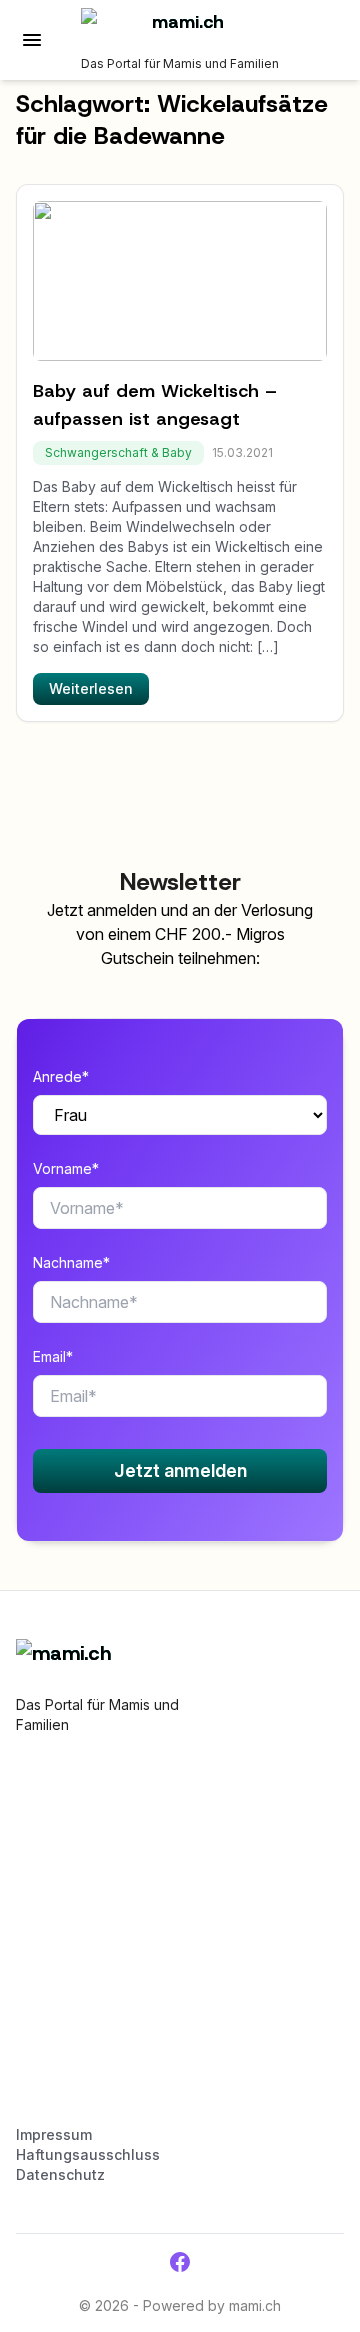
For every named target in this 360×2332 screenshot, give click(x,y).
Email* (53, 1356)
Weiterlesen (91, 688)
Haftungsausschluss (88, 2154)
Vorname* (66, 1168)
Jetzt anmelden (180, 1470)
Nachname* (71, 1262)
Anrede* (61, 1076)
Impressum (54, 2134)
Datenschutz (60, 2174)
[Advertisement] (180, 1939)
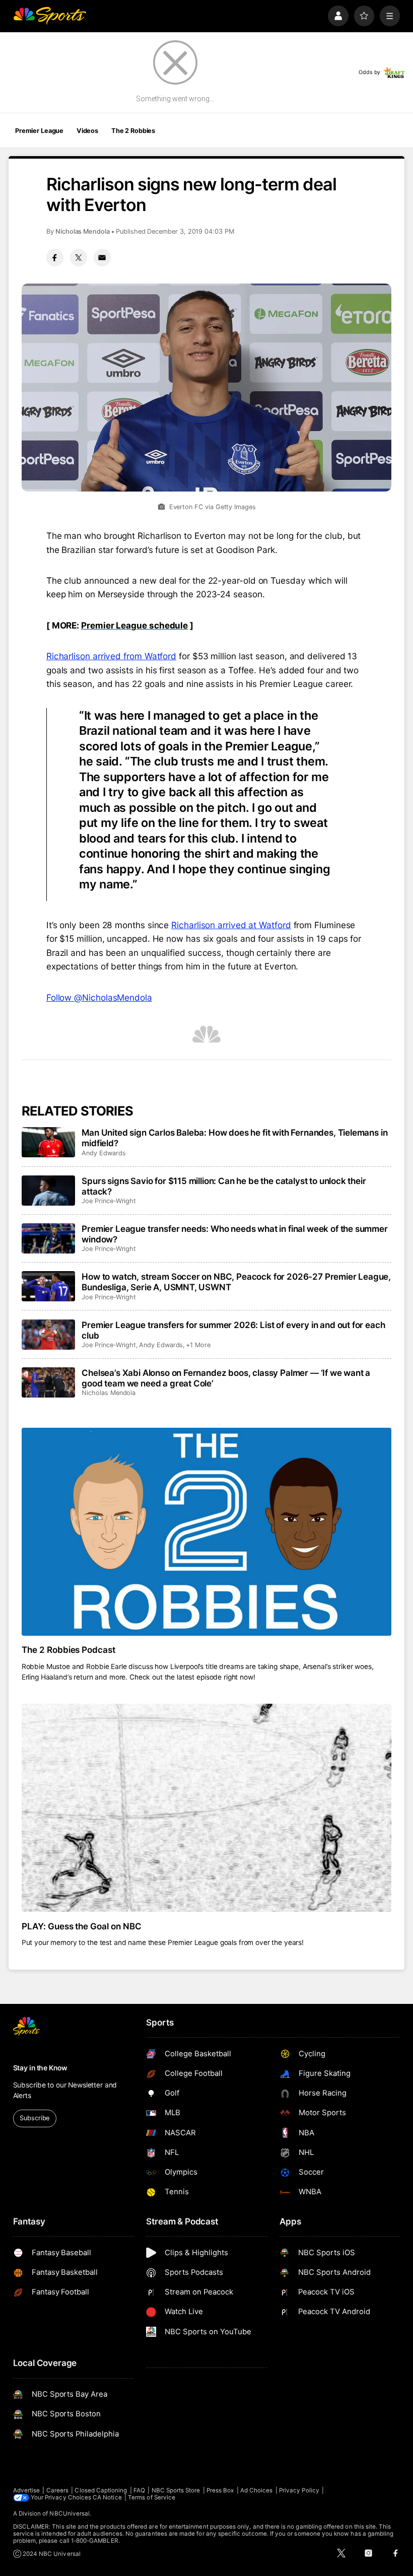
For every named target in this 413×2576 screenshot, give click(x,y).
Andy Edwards (103, 1153)
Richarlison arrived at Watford (231, 925)
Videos (87, 130)
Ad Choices (256, 2490)
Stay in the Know (40, 2068)
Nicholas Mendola (82, 231)
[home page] (49, 16)
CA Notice (107, 2497)
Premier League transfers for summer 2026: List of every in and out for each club (233, 1330)
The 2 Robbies (133, 130)
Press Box (220, 2490)
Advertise (26, 2490)
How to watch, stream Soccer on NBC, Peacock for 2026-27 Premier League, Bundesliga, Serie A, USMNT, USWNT (236, 1281)
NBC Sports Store (176, 2490)
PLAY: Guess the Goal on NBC (82, 1926)
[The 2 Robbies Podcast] (207, 1532)
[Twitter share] (78, 257)
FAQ (139, 2490)
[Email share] (102, 257)
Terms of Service (151, 2497)
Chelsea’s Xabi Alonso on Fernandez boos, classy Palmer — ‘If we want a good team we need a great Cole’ (226, 1377)
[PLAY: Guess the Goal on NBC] (207, 1808)
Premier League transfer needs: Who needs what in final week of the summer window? (235, 1233)
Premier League (39, 130)
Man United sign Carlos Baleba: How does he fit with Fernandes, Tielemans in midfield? (234, 1137)
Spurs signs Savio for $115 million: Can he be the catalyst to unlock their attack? (224, 1186)
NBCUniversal (69, 2513)
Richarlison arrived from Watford (111, 656)
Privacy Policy (299, 2490)
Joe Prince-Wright (109, 1201)
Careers (57, 2490)
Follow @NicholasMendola (99, 997)
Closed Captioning (101, 2490)
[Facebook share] (54, 257)
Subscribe (34, 2118)
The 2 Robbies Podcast (69, 1649)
-*-*-
Exercise details
Could you please write out exactly the lines from the start of the entries above through the line that holds "Andy Edwards (103, 1153)", both included, with no pictures?

Task response
For every named target in this 360×2332 screenshot, give click(x,y).
Email* (53, 1356)
Weiterlesen (91, 688)
Haftungsausschluss (88, 2154)
Vorname* (66, 1168)
Jetzt anmelden (180, 1470)
Nachname* (71, 1262)
Anrede* (61, 1076)
Impressum (54, 2134)
Datenschutz (60, 2174)
[Advertisement] (180, 1939)
For every named target in this 413×2576 screenshot, give click(x,y).
Andy Edwards (103, 1153)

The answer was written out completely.